For somebody who had never seen any real magic until a few days ago, Jon felt comforted. After all, the swirls and pictographic patterns of the spell on his mundane concrete wall corresponded fairly well to what a lifetime of watching movies and television had convinced his logical mind was what spells should look like. The low thrum of magic that followed and a faint gust of wind that rattled the door behind him only helped reinforce the idea, but when the wall shimmered into a silver barrier, he could no longer hold his tongue.

“It’s a Stargate,” he managed, with what sounded like a strange double-echo.

“No, it’s an ordinary Class One, Single-Phase portal,” said Grace with the same odd echo, reflected in a more base register. “There are no stars involved, and… why does my voice sound that way?”

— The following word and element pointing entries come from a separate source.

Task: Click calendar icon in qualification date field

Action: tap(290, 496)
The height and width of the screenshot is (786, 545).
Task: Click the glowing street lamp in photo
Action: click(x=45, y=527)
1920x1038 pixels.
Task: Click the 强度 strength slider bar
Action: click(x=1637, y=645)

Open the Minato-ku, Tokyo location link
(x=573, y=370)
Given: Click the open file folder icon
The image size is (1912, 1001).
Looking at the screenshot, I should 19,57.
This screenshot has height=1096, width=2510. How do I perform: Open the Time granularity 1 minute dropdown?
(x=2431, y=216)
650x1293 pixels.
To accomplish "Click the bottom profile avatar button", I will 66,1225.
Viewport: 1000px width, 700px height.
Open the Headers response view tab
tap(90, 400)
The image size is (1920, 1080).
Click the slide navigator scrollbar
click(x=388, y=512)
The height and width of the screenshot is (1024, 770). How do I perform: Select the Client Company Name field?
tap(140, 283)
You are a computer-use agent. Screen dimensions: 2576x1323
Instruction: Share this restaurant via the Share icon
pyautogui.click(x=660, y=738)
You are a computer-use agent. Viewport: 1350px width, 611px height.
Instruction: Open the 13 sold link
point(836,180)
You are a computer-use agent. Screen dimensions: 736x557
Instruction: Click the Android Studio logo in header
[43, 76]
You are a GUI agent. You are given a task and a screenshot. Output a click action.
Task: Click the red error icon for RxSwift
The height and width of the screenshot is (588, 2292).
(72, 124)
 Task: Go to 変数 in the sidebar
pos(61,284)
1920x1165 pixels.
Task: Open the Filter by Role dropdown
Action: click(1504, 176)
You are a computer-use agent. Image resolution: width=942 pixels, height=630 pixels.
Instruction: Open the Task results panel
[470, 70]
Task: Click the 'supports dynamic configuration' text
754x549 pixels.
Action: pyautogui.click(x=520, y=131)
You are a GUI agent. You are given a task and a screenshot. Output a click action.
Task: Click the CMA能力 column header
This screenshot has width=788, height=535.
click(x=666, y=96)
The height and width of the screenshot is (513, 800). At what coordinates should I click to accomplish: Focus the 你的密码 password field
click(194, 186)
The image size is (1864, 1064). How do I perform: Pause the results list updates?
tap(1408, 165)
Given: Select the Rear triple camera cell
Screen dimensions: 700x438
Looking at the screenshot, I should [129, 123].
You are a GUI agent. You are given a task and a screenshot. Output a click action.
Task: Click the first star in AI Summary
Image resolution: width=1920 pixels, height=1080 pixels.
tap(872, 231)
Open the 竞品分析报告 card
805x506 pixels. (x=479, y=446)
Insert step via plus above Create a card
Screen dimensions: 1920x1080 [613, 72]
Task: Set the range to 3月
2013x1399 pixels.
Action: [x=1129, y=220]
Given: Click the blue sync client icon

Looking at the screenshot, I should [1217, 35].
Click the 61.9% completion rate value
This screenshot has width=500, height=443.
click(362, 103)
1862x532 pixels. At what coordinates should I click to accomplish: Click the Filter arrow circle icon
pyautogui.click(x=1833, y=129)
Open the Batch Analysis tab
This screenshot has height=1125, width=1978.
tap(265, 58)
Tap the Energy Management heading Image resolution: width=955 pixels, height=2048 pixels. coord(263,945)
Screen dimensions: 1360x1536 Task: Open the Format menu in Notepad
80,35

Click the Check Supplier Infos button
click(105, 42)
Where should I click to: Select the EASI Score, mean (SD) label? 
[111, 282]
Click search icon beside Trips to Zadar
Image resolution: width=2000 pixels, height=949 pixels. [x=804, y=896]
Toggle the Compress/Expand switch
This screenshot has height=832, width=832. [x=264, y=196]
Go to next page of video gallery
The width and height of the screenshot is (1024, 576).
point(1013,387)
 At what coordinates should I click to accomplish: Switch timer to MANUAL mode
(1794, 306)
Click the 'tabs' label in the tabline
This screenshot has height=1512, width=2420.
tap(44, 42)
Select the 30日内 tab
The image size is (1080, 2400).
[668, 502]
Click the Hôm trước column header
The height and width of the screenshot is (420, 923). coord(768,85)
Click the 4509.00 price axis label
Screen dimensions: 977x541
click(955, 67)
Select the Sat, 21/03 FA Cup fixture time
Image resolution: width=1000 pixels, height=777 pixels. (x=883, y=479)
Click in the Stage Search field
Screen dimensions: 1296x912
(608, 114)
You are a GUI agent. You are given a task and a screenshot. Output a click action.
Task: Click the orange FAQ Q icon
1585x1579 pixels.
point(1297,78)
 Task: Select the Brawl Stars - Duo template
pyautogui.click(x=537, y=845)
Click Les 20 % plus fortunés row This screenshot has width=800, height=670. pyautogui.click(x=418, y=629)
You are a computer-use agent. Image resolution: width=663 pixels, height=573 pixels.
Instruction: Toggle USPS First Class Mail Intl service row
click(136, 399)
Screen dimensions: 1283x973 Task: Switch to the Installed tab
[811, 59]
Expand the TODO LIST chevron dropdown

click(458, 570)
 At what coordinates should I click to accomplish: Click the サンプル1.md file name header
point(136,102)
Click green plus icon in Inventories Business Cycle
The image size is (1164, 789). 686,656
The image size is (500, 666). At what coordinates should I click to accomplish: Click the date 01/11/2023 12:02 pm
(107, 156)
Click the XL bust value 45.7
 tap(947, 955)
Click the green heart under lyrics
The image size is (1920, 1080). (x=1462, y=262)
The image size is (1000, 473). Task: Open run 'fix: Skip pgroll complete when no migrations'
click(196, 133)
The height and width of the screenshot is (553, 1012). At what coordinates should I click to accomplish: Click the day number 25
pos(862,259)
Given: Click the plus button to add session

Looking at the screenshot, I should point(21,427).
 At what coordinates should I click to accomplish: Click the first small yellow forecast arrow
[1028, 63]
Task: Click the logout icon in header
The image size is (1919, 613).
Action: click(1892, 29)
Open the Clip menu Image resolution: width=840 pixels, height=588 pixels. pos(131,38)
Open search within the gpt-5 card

“It’s not an echo,” said Lucky, looking at the way the portal was shimmering. “It’s like… Oh!” He stopped, put one hoof over his mouth, and proceeded to laugh hysterically.

“It’s not that funny,” sounded a female voice from somewhere in the barn.

Grace obviously did not find it funny either, particularly when the scroungy green stallion called out, “Come on over. Ladies first.”

And another green pony looking much like him stepped through the portal onto Jon’s concrete floor.

The new pony bore obvious parallels to Lucky, from the foal in a carrier on his back to the hat he was wearing over his tangled longer mane, but there were also some obvious differences. The hat was far more ornate and frilly than any male would ever voluntarily wear, and his… that is her body was shaped in a subtly different way, from a rounder and more shapely muzzle to a pair of enlarged teats barely sticking out just where they should be on a horse.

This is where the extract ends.